At a Glance
Year: '25
Major: Criminal Justice
Activities: Immersive Scholar, Honors College
At first, criminal justice major Daniela Peña thought of research as a practical means to an end.
Even before she started at UMass Lowell, she figured she might earn a master’s degree, and she knew that research skills would be required. So she accepted an invitation to join the Honors College after hearing about its programs to connect students with faculty for research, culminating in a senior year honors thesis.
“Honestly, the honors thesis is what motivated me to say, ‘OK, I’ll embark on this journey of honors,’” she says.
But Peña fell in love with research during her first year. Now, she plans on earning a master’s degree in security studies at UML before applying to Ph.D. programs and embarking on a research career.
A stellar student at Lawrence High School, where she spent her junior and senior years after mostly growing up in the Dominican Republic, Peña signed up for a one-credit career exploration class in her first semester at UML. She originally planned on majoring in political science and becoming a lawyer, but found herself more interested in the criminal justice classes.
Through a career exploration assignment, she met Prof. April Pattavina (now chair of the School of Criminology and Justice Studies), who offered her a job as a paid research assistant. Peña helped Pattavina analyze how the COVID-19 pandemic affected sentencing and incarceration in Italy.
“She took a pretty big leap of faith and hired me spring semester of freshman year, but I think it worked out,” says Peña, modestly, “because she hired me that summer to do some (English-Spanish) translations of surveys in correctional facilities and some data entry.”
From then on, Peña was hooked on research.
She used a $4,000 Immersive Scholarship to spend her sophomore year assisting Assoc. Prof. Claire Lee on several research projects: how terrorist groups use the internet to recruit supporters and plan attacks; cyberstalking within personal relationships; and racist attacks on Asian Americans after the start of the COVID-19 pandemic. Lee also paid Peña to stay on for the summer and fall of 2023.
In spring of 2024, Peña found a new research assistantship with Asst. Prof. Emily Greene-Colozzi, who has a three-year, $985,000 grant from the National Institute of Justice to analyze whether state “red flag” laws are effective in reducing mass shootings. Such laws aim to prevent people in a mental health crisis from accessing guns.

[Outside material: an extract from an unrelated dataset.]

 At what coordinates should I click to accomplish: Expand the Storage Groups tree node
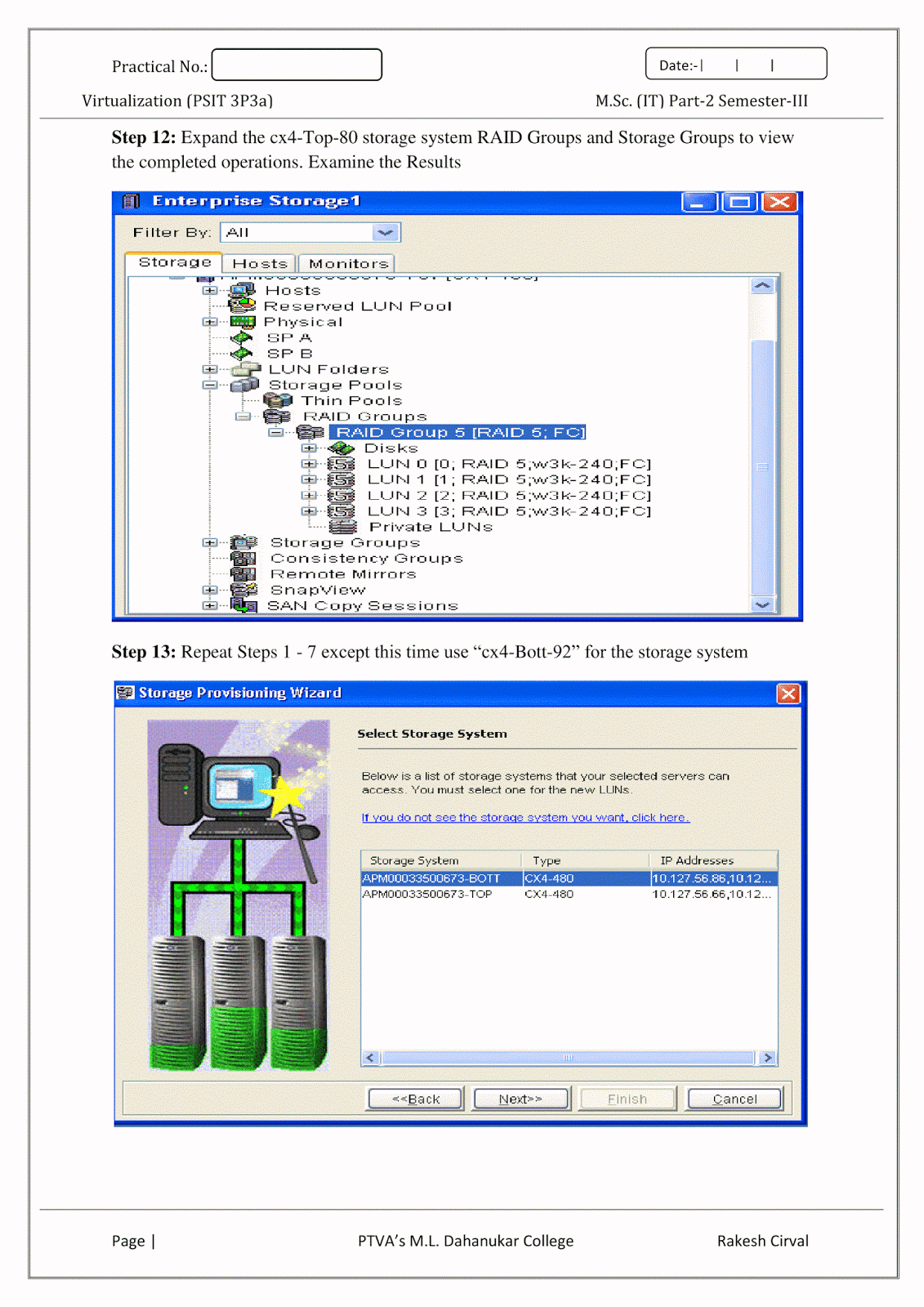(210, 542)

Peña can’t say enough about the value of getting research experience early in her undergraduate years.
“The things I learn in class I apply to the research I’m doing, and the things I’ve learned in the training sessions for the research have prepared me for work in my classes,” she says.

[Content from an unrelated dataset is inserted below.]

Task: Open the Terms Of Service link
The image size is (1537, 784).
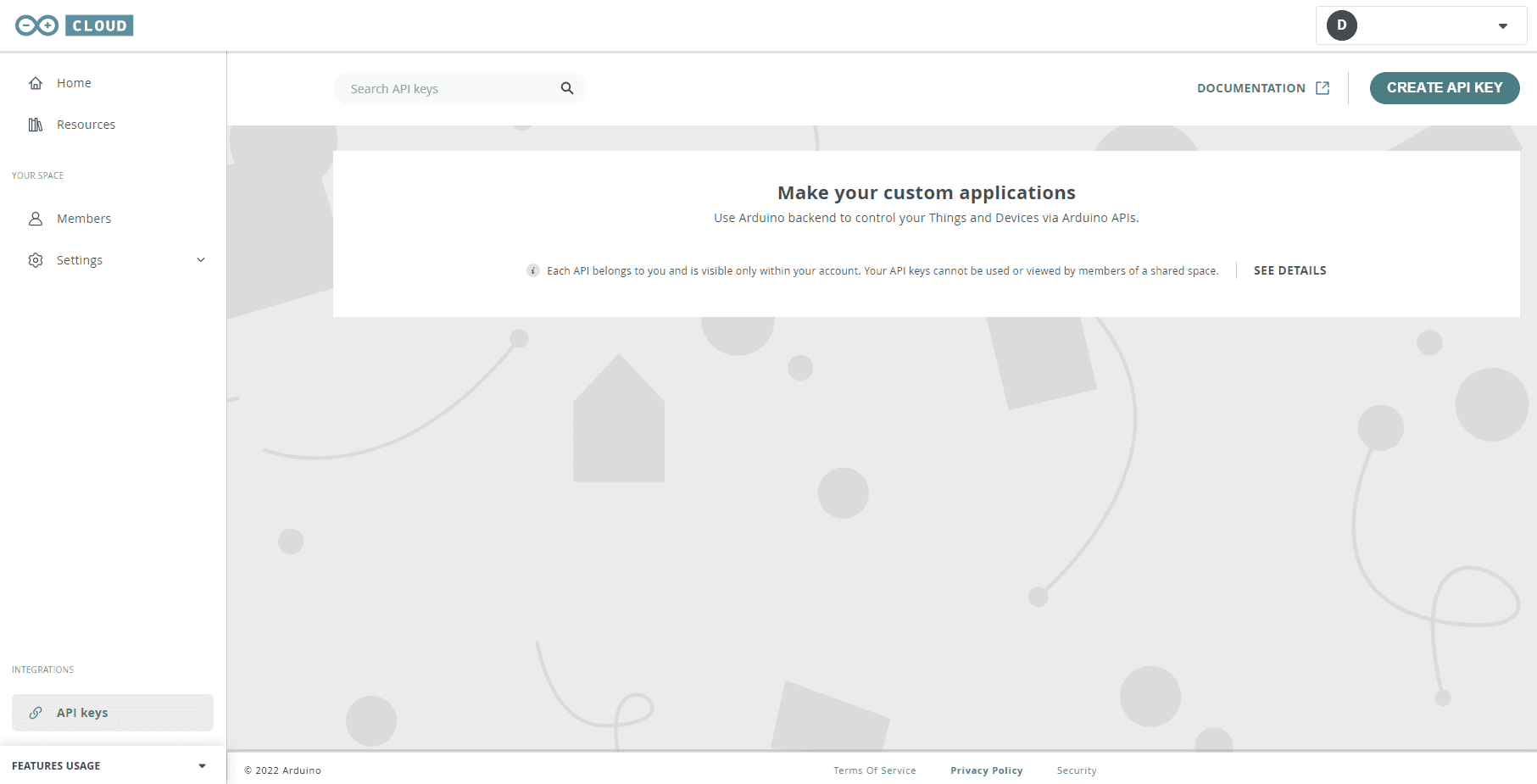Action: pyautogui.click(x=874, y=770)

Now, Peña is ready to do original research. Her project, a comparative study of how different anti-abortion groups use violence, was inspired by a graduate class she enrolled in as part of the bachelor’s-to-master’s program: Domestic Terrorism and Violent Extremism, with Prof. Arie Perliger.

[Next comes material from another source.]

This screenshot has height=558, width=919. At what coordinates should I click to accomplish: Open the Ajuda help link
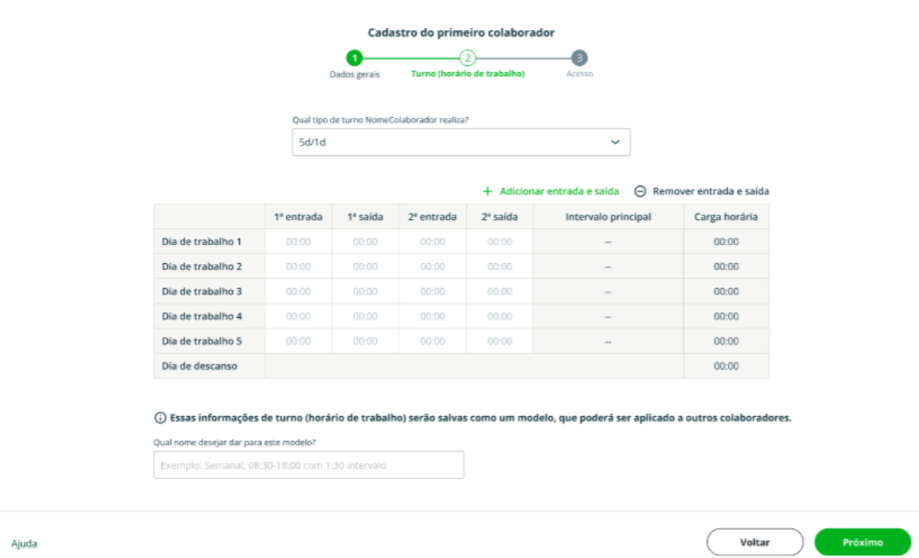24,543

She’s also getting teaching and public speaking experience – which will help her become a researcher or professor someday – by working another job as a “digital navigator” under a $4 million state grant to UML to promote digital equity in Lowell, Haverhill and Fitchburg.
Peña, who has a minor in English, uses her ease with two languages to teach basic computer skills to adults at the Lowell YWCA and recent immigrants studying English in the Lowell Public Schools’ adult education center.
“When I look at them, I see people I know: my mom, my family, my community,” says Peña, who commutes to campus by bus from her family home in Lawrence, Massachusetts. “So if I can make their lives a little bit better teaching them something new, I’m happy to.”